A man who was accused of verbally attacking a pedestrian who complained about an elderly man’s driving, has had his case dismissed at Mullingar District Court.
Judge Seamus Hughes said he had a doubt in the case against Paschal Coyle, Ballindurrow, Multyfarnham but said the alleged victim in the case had been right in drawing attention to the driving incident.
Andrew Jenkins had been walking in Multyfarnham village when a car, not driven by Coyle, drove by at high speed, forcing him off the path and into the wall near the graveyard. Mr Jenkins followed the driver to a nearby pub where he asked if he could talk to him.
However, he realised the driver was drunk and elderly and he was told to “F*** off” and call the gardaí.

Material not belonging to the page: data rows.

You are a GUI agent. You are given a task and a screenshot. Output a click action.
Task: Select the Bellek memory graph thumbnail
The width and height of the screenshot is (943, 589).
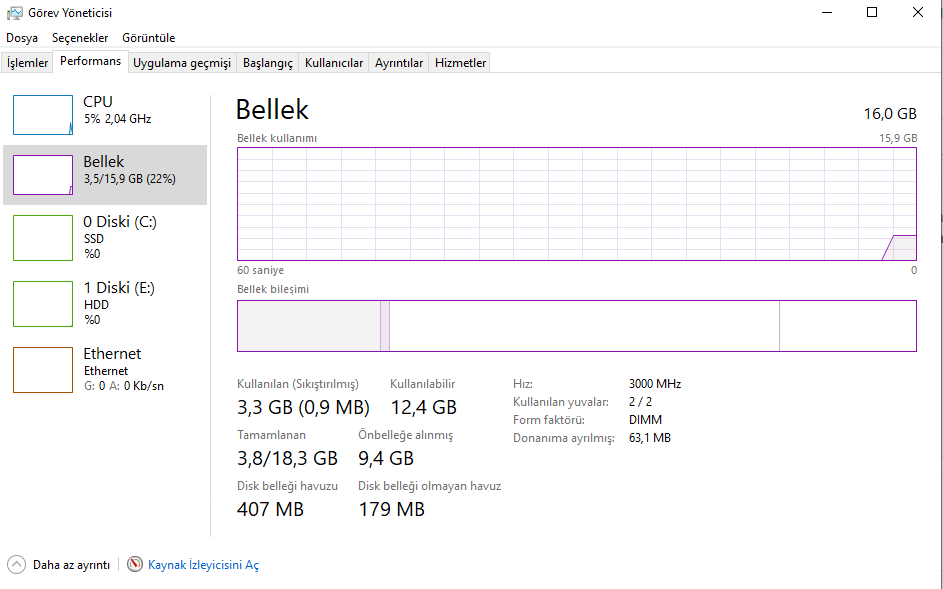coord(43,175)

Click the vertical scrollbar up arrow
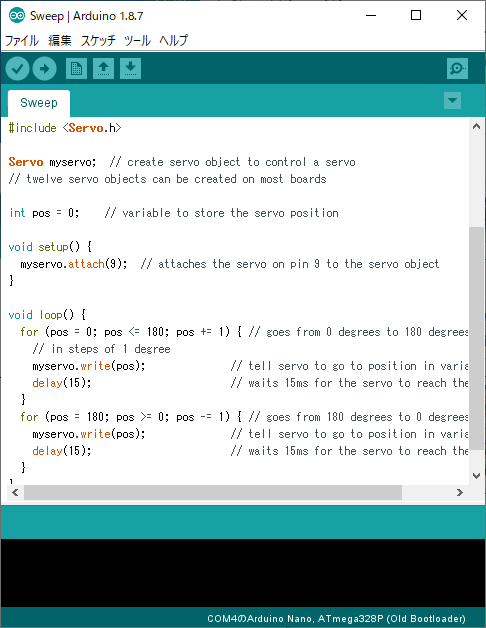tap(476, 127)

As Mr Jenkins was going home after visiting the Garda station, he alleged that Coyle, whom he didn’t know but who had been in the pub, made a comment as he passed him, to the effect of “You’ve little to be doing with your time”.
Mr Jenkins said he followed Coyle, whom he alleged then struck him in the eye. He said he then defended himself and struck Coyle a number of times.
Under cross examination Mr Jenkins told the court that he walked away from the pub when he realised the driver was around 80 years old.
However, he had asked the driver if he had realised what he had done and pointed out that it could just as easily have been a child on the footpath, walking home from school. There were no other witnesses in the case and Judge Hughes pointed out that if Coyle gave opposing evidence in the witness box, he would have a doubt.
Coyle told the court that he didn’t know Mr Jenkins but when he saw him outside the pub afterwards he had told him “that was no way to treat an old man”.
He said Mr Jenkins followed him and asked him to repeat what he had said, but he decided the best thing to do was go home as Mr Jenkins was bigger and younger than him.
He denied that he had struck the first blow and Judge Hughes said he had a doubt in the case and would dismiss it because there were two separate versions of events.
He did however say that Mr Jenkins had done the right thing by being a “responsible, public-minded citizen” who remonstrated with the driver.
“It’s a pity the other events followed,” he concluded.